494 U.S. at 190, 110 S.Ct. 1015 (alteration omitted) (citing
Bouligny,
382 U.S. at 151, 86 S.Ct. 272).
Second,
even if we consider the MLP’s characteristics, they do not support treating an MLP like a corporation for diversity jurisdiction. MLPs and corporations are publicly traded, centrally managed, and have freely transferable interests. But the similarities end there. MLPs are formed as unincorporated entities under state law, and
Carden
reaffirmed the dichotomy between corporations and unincorporated entities.

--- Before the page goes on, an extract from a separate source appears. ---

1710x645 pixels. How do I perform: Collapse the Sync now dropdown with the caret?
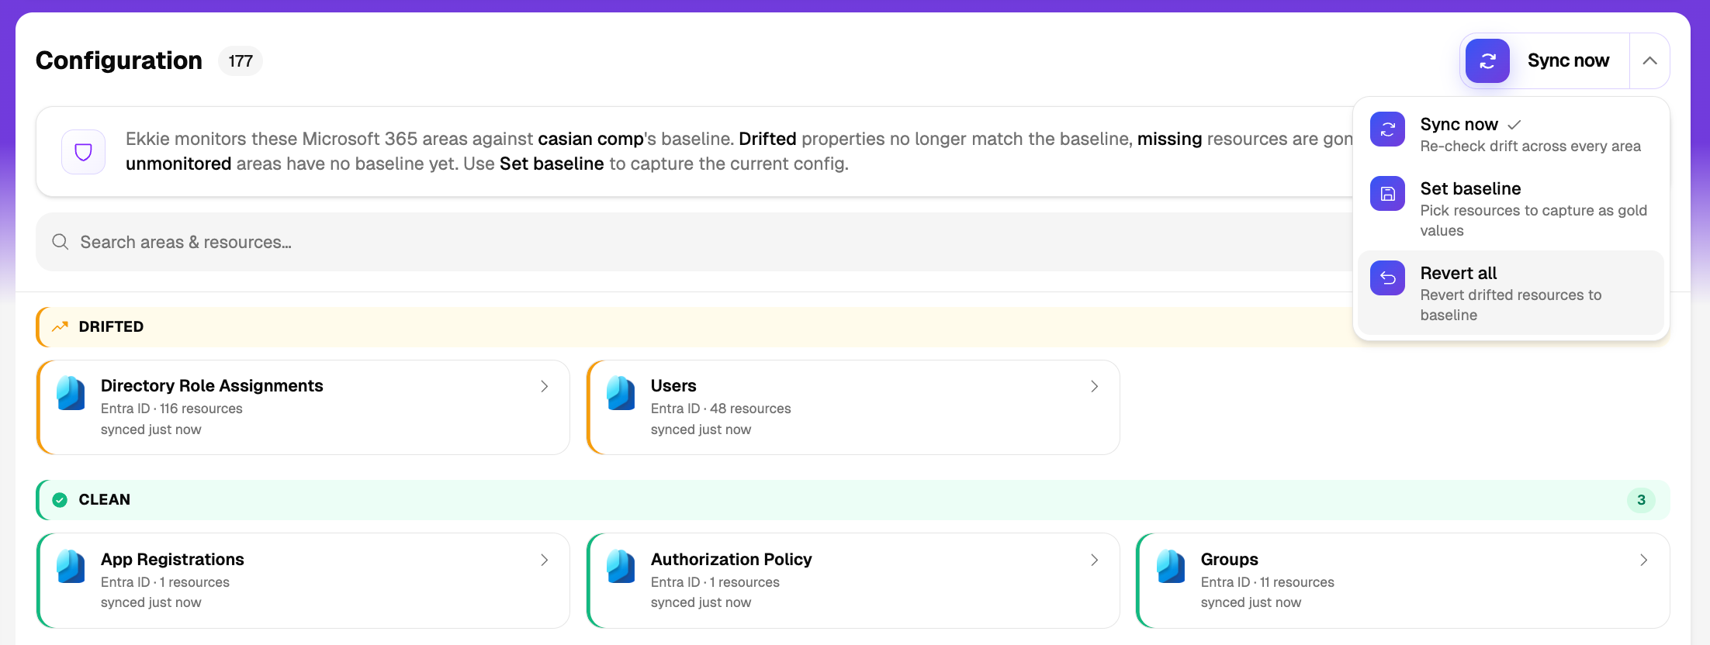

The Grynbergs do not attempt to compare the management structures of an MLP to those of a
sociedad en comandita
or a corporation, perhaps because MLP governance differs from corporate governance.
See
John Goodgame,
Master Limited Partnership Governance,
60 Bus. L. 471, 485 (2005). For example, because MLPs are creatures of state limited partnership law, the partnership agreement can modify the fiduciary duties owed by the MLP’s partners.
Id.
at 485-87. But corporate law disallows modifying or re
stricting the fiduciary duties owed by the corporate board of directors.
Id.
at 486.
3. The Grynbergs’ Policy Arguments Should Be Addressed to Congress, Not the Courts
The Grynbergs urge us not to apply
Carden
to MLPs because doing so would preclude diversity jurisdiction over MLPs.
The
Carden
Court acknowledged the law in this area “can validly be characterized as technical, precedent-bound, and unresponsive to policy considerations raised by the changing realities of business organization.” 494 U.S. at 196, 110 S.Ct. 1015. Nevertheless, despite practical similarities between corporations and certain types of unincorporated entities, the Court said it was up to Congress, not the courts, to' make “further adjustments.”
Id.
Whether MLPs should be “assimilated to the status of corporations for diversity purposes, how such citizenship is to be determined, and what if any related rules ought to apply, are decisions which we believe suited to the legislative and not the judicial branch.”
Bouligny,
382 U.S. at 153, 86 S.Ct. 272.
III. CONCLUSION
The Grynbergs of Colorado concede diversity jurisdiction is lacking in this case if we determine the
Chapman
rule applies. It does. They acknowledge that when they filed this action, at least one KMEP unitholder was a Colorado citizen. Accordingly, the district court properly dismissed this case for lack of jurisdiction. We affirm.